*Exercice*: Recopiez sans rien changer le passage du texte fourni compris entre « 3. Ou alors, on » et « créé en Allemagne. », ces deux segments inclus.

*Texte fourni*:
    Ce système est condamné, la seule question est de savoir s’il va mourir petit à petit d’étouffement, ou s’il va exploser, en passant par une guerre civile. C’est mon inquiétude principale.

  3. Ou alors, on pourrait aussi augmenter la durée du travail effectif avant la retraite. Un chroniqueur britannique relève, ces jours-ci, que les travailleurs français prennent 14 jours de congés-maladie par an en moyenne. Les Anglais en prennent… 4. Pour être tout à fait complet, les Allemands en prennent 18 !

    Ce n’est pas un hasard si le site de vente d’arrêts-maladie, lancé ces jours-ci en France et qui s’est attiré les foudres de la Sécu, a été d’abord créé en Allemagne.

*Données fournies*:
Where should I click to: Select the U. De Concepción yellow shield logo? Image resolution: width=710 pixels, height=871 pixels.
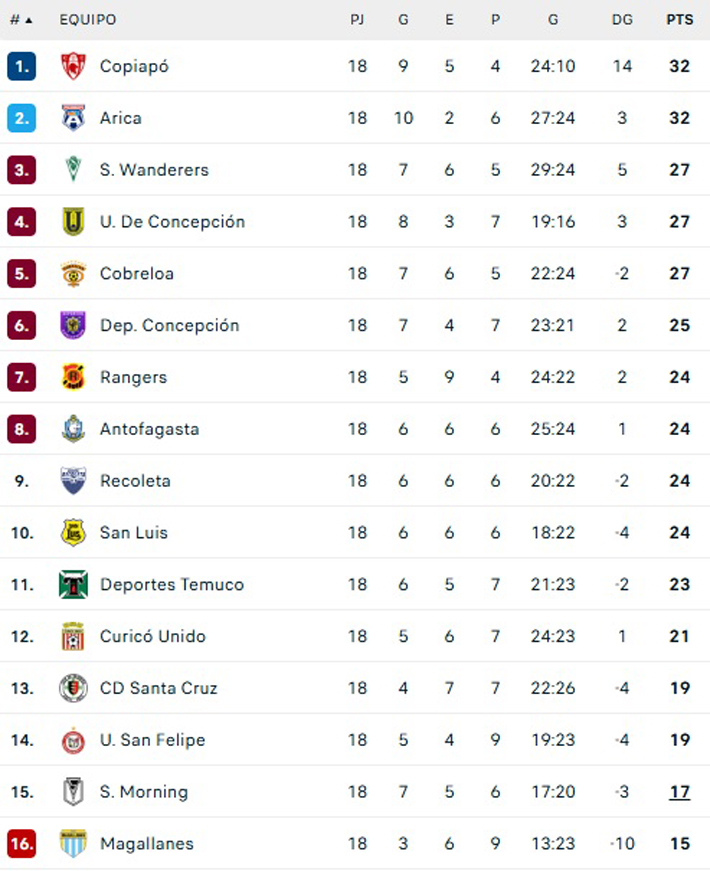coord(73,221)
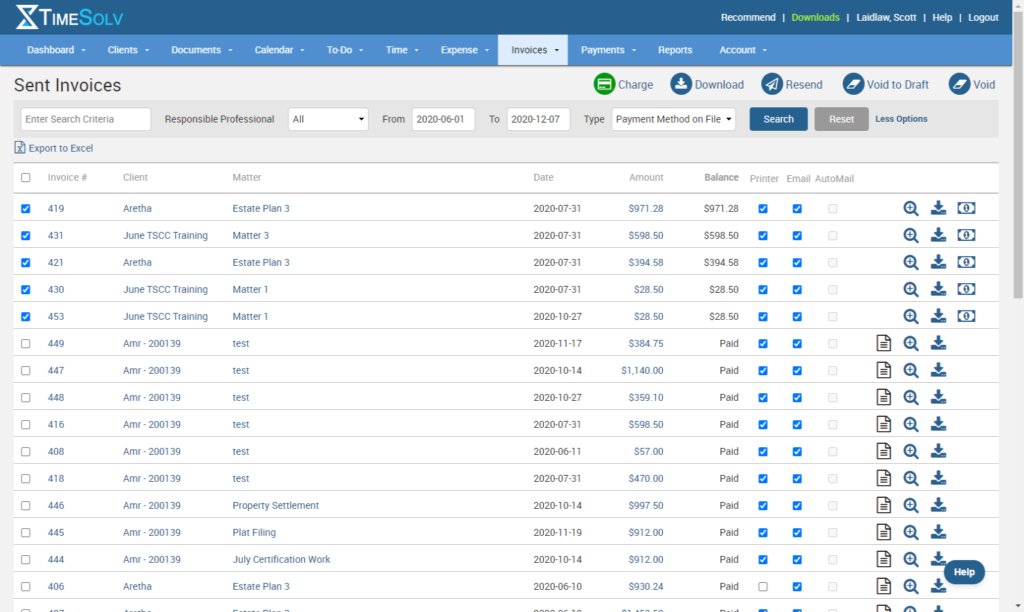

*Corrigé*:
3. Ou alors, on pourrait aussi augmenter la durée du travail effectif avant la retraite. Un chroniqueur britannique relève, ces jours-ci, que les travailleurs français prennent 14 jours de congés-maladie par an en moyenne. Les Anglais en prennent… 4. Pour être tout à fait complet, les Allemands en prennent 18 !

    Ce n’est pas un hasard si le site de vente d’arrêts-maladie, lancé ces jours-ci en France et qui s’est attiré les foudres de la Sécu, a été d’abord créé en Allemagne.